Sans remonter à la paroi des Rocheuses élevée par un Toscanini, songeons à ce que sut faire le sanguin Antal Dorati devant tel défi. Le déferlement des timbales dans le Poco sostenuto (ce titre parle assez) est l'une des pages les plus difficiles à s'approprier de l'histoire du genre, c'est dire. Toujours soucieux, comme dans maints passages « baroqueux » reconnaissons-le, de confondre vitesse et précipitation, surtout énergie avec tapage ; le Musicien du Louvre crucifie son timbalier - on songe à l'entraînement des galériens dans Ben Hur - et assomme net son auditeur. Malgré, encore une fois, un son magnifique, qui revient de droit à un National si adulte qu'il pourrait désormais jouer sans chef : tout tourne à la démonstration déformée en étalage de décibels secs. Et pourquoi anticiper sur la « pastoralité » de la Deuxième Symphonie dans l'Andante sostenuto, quand l'intériorité d'origine se suffit bien à elle-même ?


Un poco allegretto e grazioso, précise Brahms pour le III. Il n'a pas écrit « mollesse », surtout dans le deuxième thème.

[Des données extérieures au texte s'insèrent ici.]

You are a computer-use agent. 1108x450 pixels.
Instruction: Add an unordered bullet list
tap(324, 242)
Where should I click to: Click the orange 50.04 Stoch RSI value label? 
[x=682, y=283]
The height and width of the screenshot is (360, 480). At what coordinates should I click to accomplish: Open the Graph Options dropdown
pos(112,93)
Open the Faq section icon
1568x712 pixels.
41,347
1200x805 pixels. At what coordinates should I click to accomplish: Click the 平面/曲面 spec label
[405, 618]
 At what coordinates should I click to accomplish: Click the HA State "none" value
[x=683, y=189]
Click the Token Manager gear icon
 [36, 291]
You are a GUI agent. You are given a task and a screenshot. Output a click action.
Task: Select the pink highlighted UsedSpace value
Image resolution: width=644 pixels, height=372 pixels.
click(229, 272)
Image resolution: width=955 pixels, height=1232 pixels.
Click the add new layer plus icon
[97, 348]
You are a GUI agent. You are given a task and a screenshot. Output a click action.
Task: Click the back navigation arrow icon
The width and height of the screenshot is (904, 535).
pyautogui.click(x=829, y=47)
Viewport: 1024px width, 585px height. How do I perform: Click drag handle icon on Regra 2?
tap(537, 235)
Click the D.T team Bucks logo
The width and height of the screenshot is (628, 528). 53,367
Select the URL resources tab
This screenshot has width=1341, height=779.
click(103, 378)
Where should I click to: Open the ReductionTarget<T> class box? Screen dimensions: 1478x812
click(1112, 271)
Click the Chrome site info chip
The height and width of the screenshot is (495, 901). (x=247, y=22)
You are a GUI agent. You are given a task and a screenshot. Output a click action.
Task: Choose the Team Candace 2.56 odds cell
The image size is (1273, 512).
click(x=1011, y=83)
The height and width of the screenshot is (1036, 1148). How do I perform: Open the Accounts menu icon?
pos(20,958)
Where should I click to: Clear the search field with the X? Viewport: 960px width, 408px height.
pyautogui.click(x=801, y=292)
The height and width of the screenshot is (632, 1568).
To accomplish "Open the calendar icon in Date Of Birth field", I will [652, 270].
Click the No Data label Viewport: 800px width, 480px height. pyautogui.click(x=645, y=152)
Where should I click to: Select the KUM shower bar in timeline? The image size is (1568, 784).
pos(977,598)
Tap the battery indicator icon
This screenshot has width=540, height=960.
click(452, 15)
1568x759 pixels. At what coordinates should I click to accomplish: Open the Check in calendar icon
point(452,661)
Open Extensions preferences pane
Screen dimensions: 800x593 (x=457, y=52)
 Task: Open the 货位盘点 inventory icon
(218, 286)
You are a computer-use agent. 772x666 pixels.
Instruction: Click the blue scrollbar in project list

Qu'importe, il Signor vacarmino soudain assagi s'épuise en grands moulinets des bras, pour faire remonter - bien en vain - un semblant de tension. Cette Terminator-Bluette atteint son son paroxysme avec le fameux motif jubilatoire du Finale, qu'on a parfois rapproché de l' « Ode à la Joie ». Une brutalité inutile, des effets de dilatation-contraction venus du baroque et totalement déplacés ici, vont achever de diluer l'hédonisme dans le narcissisme facile. Avec des pupitres de cuivres particulièrement exceptionnels, l'Orchestre National de France parvient à grand peine à suivre son Michel Jazy d'un soir : quelques inévitables décalages deviennent alors perceptibles. Les suivistes acclamations d'un Corum, comme toujours bondé, à l'adresse d'un Minkowski cabotin rapprochent encore plus cette compétition des Comices Agricoles de Madame Bovary. Entre cela et l'interminable scie de la deuxième Danse Hongroise, assénée continûment, à la vesprée, dans les rues montpelliéraines par des accordéonistes au grand cœur : il y a vraiment de quoi détester Brahms.